LAUNCESTON, Australia (Reuters) -China’s imports of iron ore and seaborne coal are on track for a soft start to the year, with January arrivals declining to multi-month lows.

However, the price trends for the two key bulk commodities are divergent, with iron ore holding up while thermal coal slides to the weakest in nearly four years.

China, the world’s biggest iron ore buyer, is expected to import 99.5 million metric tons of the key steel raw material in January, according to commodity analysts Kpler.

That would be down from the official customs figure of 112.5 million tons in December, and would be the lowest monthly total since June’s 97.61 million.

There is a note of caution around January’s iron ore imports, due to the week-long Lunar New Year holidays which this year fell at the end of this month and into early February. This may result in some cargoes being pushed from January into February.

For coal, China’s seaborne imports of all grades are estimated by Kpler at 27.97 million tons in January, down 26% from December’s 37.59 million.

Customs data showed coal imports of 52.35 million tons in December, but this includes overland arrivals from neighbouring countries such as Mongolia and Russia.

Coal imports have in the past tended to soften in January and February as peak winter demand passes, but the decline in January this year from December is far larger than the 9% recorded in January 2024 and the 10.9% from January 2023.

China, the world’s largest producer, consumer and importer of coal, may need less from the seaborne market as domestic supplies increase.

December coal production was 439 million tons, up 4.2% from the same month a year earlier, while annual output was up 1.3% to 4.76 billion tons, according to official data released on Jan. 17.

The robust increase in coal output has led to weaker domestic prices, with consultants SteelHome assessing thermal coal at Qinhuangdao at 765 yuan ($106) a ton this week, down 12.6% from the 2024 high of 875 yuan in September, and the weakest since April 2021.

The slump in China’s domestic coal prices is feeding through to seaborne grades, with key grades from top exporters Indonesia and Australia dropping.

Indonesian coal with an energy content of 4,200 kilocalories per kilogram (kcal/kg) was assessed by commodity price reporting agency Argus at $48.76 a ton in the week to Jan. 24, the lowest since April 2021 and down 16.2% from the 2024 peak of $58.17 in March.

Australian coal with an energy content of 5,500 kcal/kg, a grade popular with Chinese buyers, was at $80.12 a ton in the week to Jan. 24, down 17.1% from its 2024 high of $96.66 in March and the lowest since July 2021.

RESILIENT IRON ORE

While coal prices are reflecting China’s domestic market dynamics, iron ore is taking a slightly different path.

Despite the likely decline in January imports, the price of futures traded on the Singapore Exchange has remained stable in recent weeks.

The contract ended at $101.55 a ton on Wednesday and has climbed 4.4% from the recent low of $97.31 on Jan. 6. The price has held above $100 a ton since October, apart from a period of five trading days earlier this month.

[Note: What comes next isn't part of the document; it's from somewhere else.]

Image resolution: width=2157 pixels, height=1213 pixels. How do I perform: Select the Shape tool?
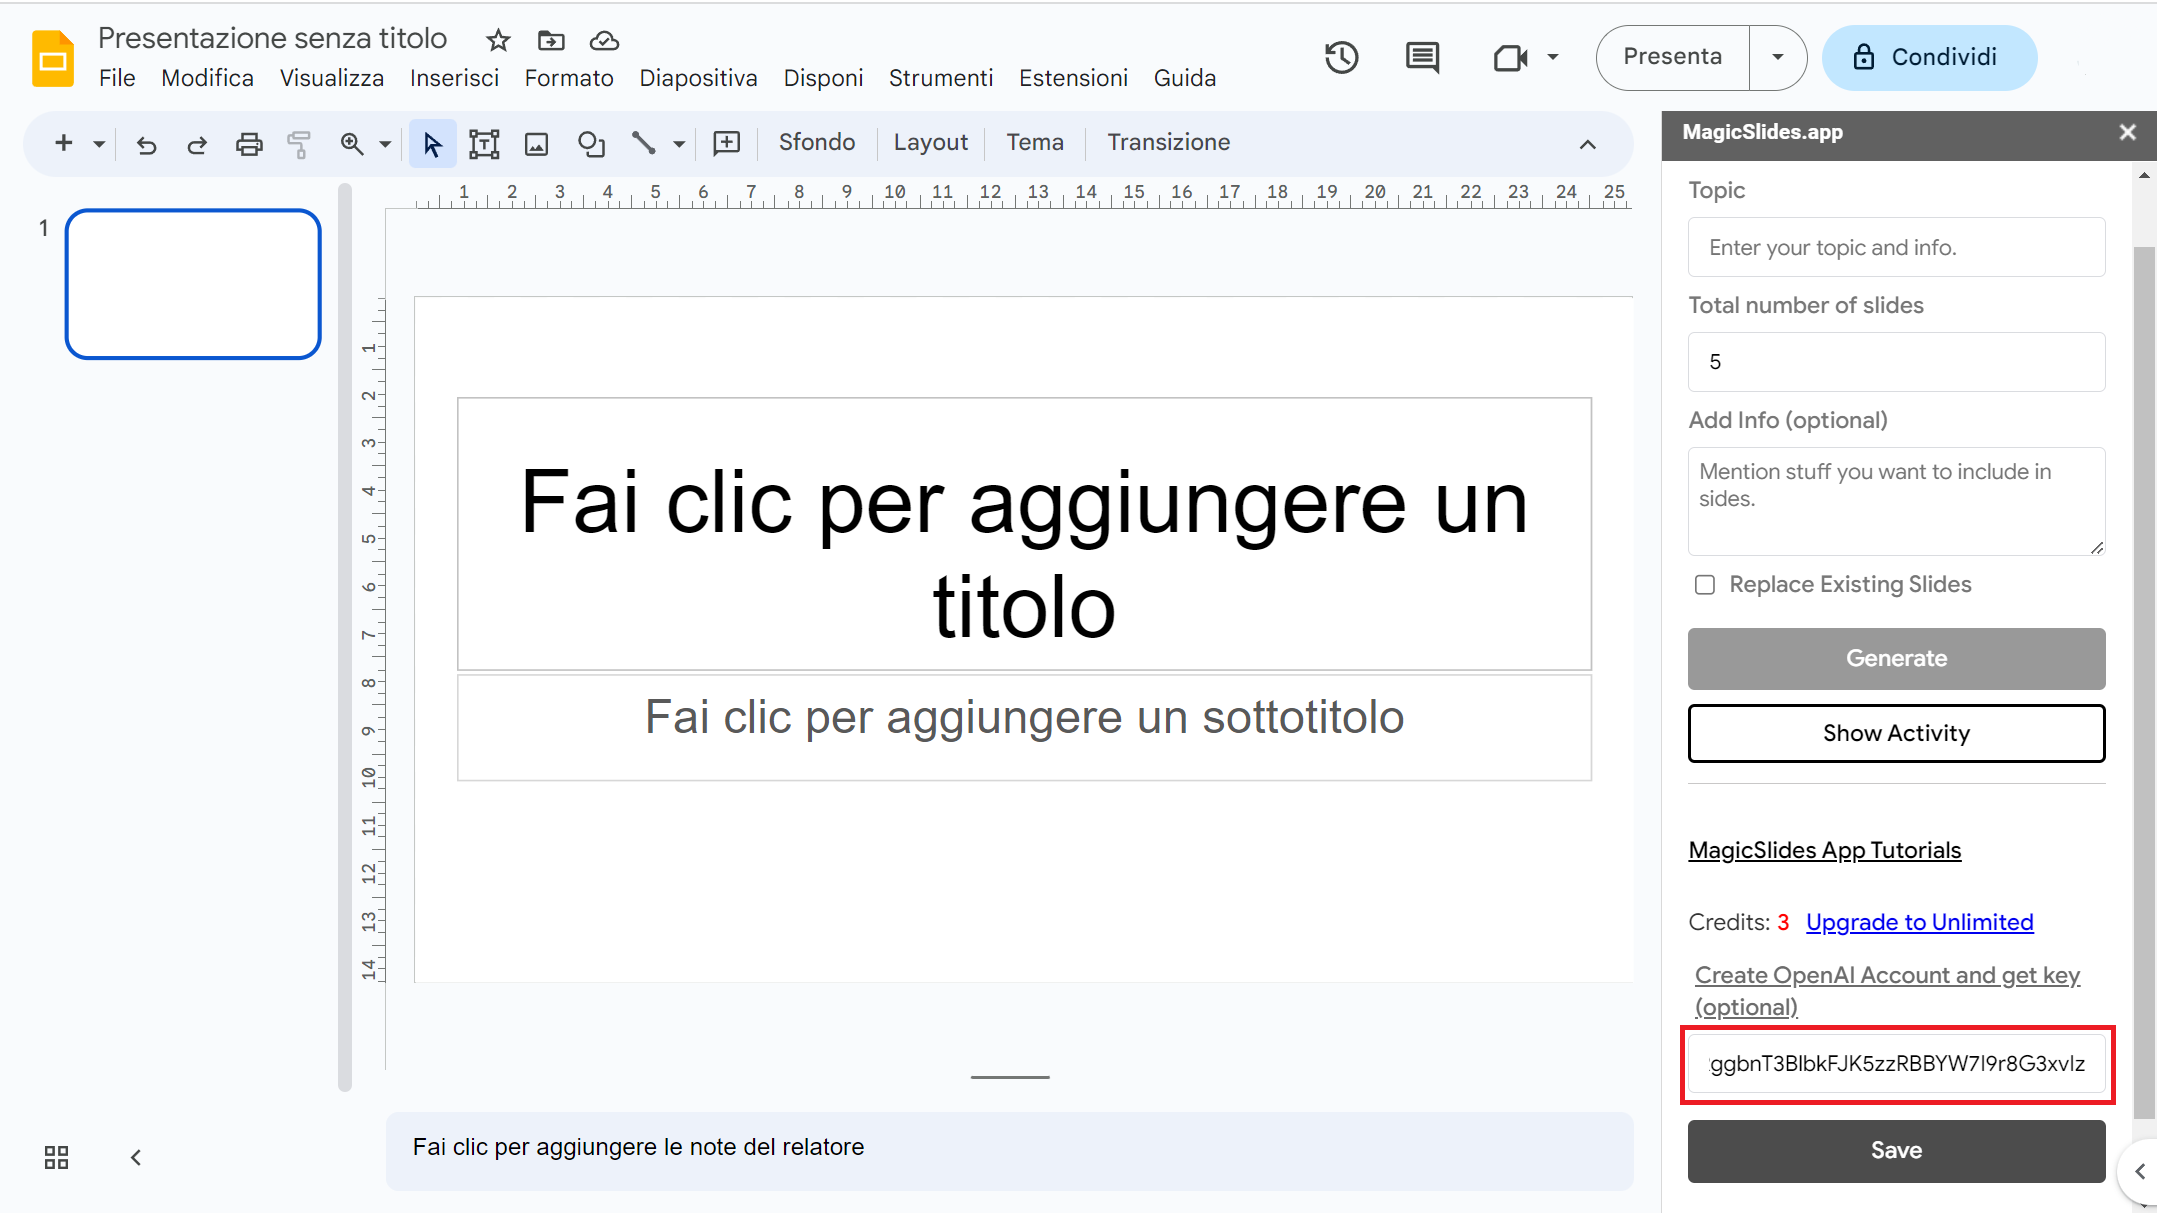coord(591,143)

The price reflects that iron ore imports by China have held up in recent months despite the small decline in steel output in 2024.

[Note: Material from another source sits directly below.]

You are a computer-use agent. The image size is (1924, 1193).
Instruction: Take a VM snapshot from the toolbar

But unlike coal, there may also be support for iron ore from a sentiment perspective, with some market participants optimistic that Beijing’s stimulus efforts will bear fruit in 2025 by stabilising the beleaguered property sector and boosting consumer demand for manufactured goods.

The iron ore market is also so far shrugging off the threat of a trade war by the administration of new U.S. President Donald Trump, who has said that he may impose tariffs of up to 60% on imports from China.

The views expressed here are those of the author, a columnist for Reuters.